2128. Reverse Prefix of Word

难度: Easy

题目描述

Given a 0-indexed string word and a character ch, reverse the segment of word that starts at index 0 and ends at the index of the first occurrence of ch (inclusive). If the character ch does not exist in word, do nothing.

• For example, if word = "abcdefd" and ch = "d", then you should reverse the segment that starts at 0 and ends at 3 (inclusive).
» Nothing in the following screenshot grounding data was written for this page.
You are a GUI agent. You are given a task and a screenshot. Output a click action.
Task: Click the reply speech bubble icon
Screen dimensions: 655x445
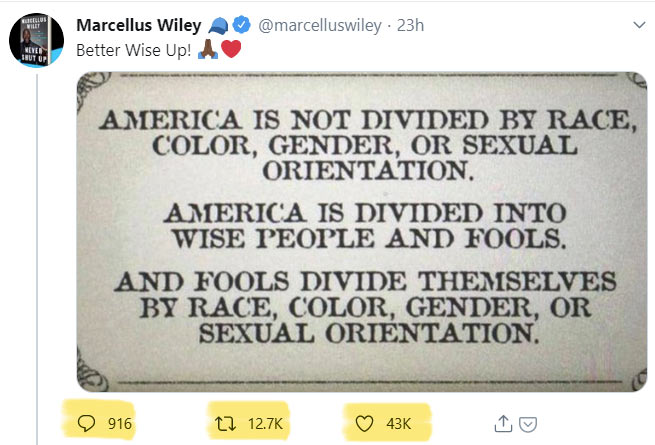86,424
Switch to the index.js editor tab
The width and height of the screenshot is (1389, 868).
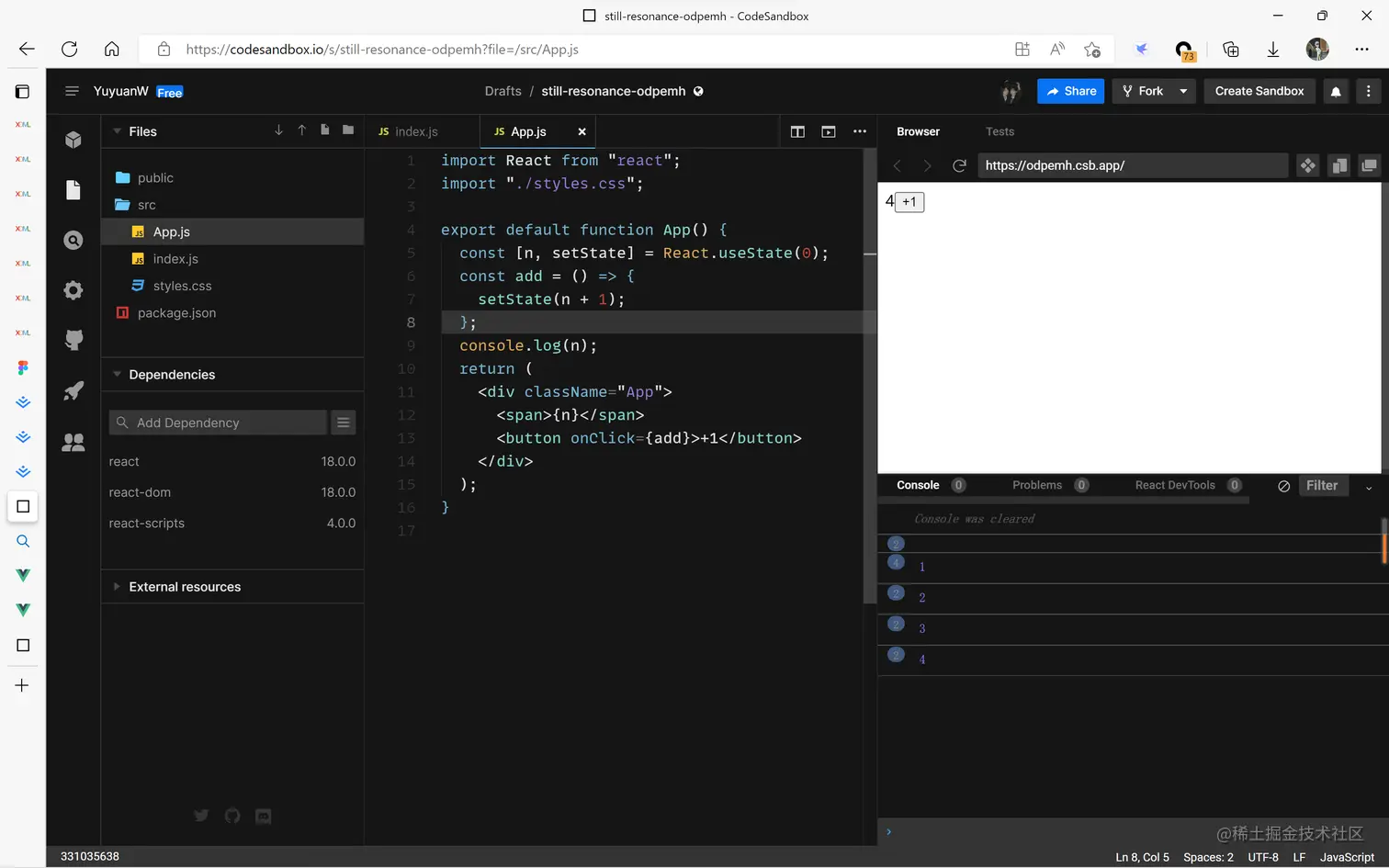(416, 131)
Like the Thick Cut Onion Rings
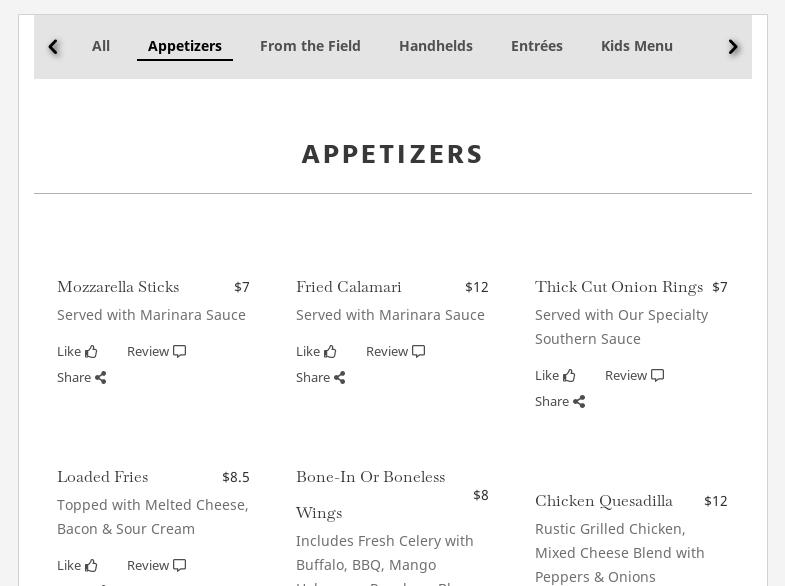Image resolution: width=785 pixels, height=586 pixels. 555,375
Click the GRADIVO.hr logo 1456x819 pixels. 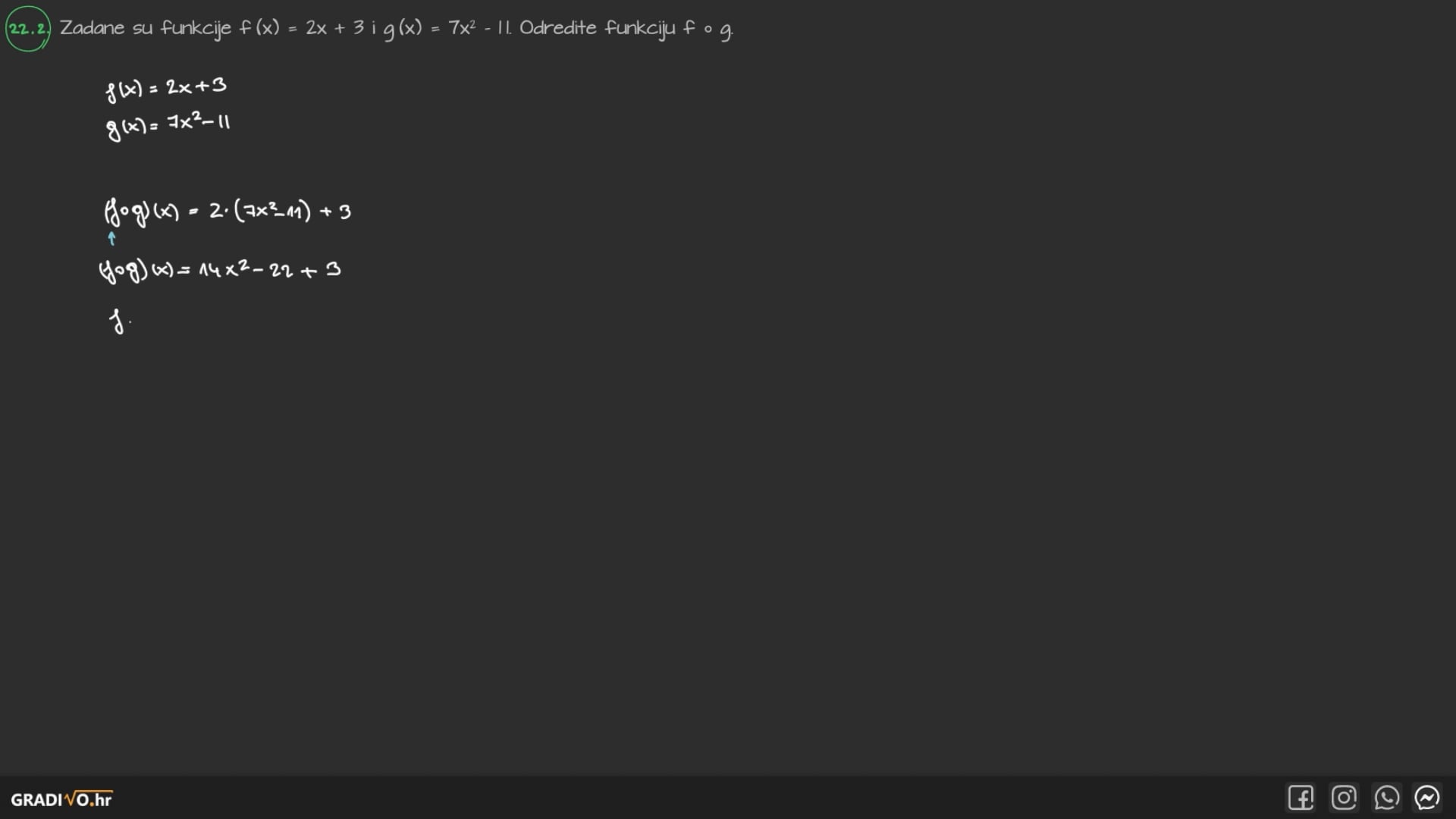(61, 799)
The resulting string will be "dcbaefd".

Return the resulting string.

 

Example 1:

Input: word = "abcdefd", ch = "d"
Output: "dcbaefd"
Explanation: The first occurrence of "d" is at index 3. 
Reverse the part of word from 0 to 3 (inclusive), the resulting string is "dcbaefd".

Example 2:

Input: word = "xyxzxe", ch = "z"
Output: "zxyxxe"
Explanation: The first and only occurrence of "z" is at index 3.
Reverse the part of word from 0 to 3 (inclusive), the resulting string is "zxyxxe".

Example 3:

Input: word = "abcd", ch = "z"
Output: "abcd"
Explanation: "z" does not exist in word.
You should not do any reverse operation, the resulting string is "abcd".

 

Constraints:

• 1 <= word.length <= 250
• word consists of lowercase English letters.
• ch is a lowercase English letter.

解题思路

代码实现

解决方案

java

class Solution {
    public String reversePrefix(String word, char ch) {
        LinkedList<Character> stack = new LinkedList<>();
        char[] charArray = word.toCharArray();
        StringBuilder sb = new StringBuilder();
        int i = 0;
        for (char c : charArray) {
            if (c == ch) {
                stack.push(c);

                break;
            }
            stack.push(c);
            i++;
        }
        if(i ==charArray.length){
            return word;
        }
        while (!stack.isEmpty()) {
            sb.append(stack.pop());
        }

        for (int j = i + 1; j < charArray.length; j++) {
            sb.append(charArray[j]);
        }

        return sb.toString();
    }
}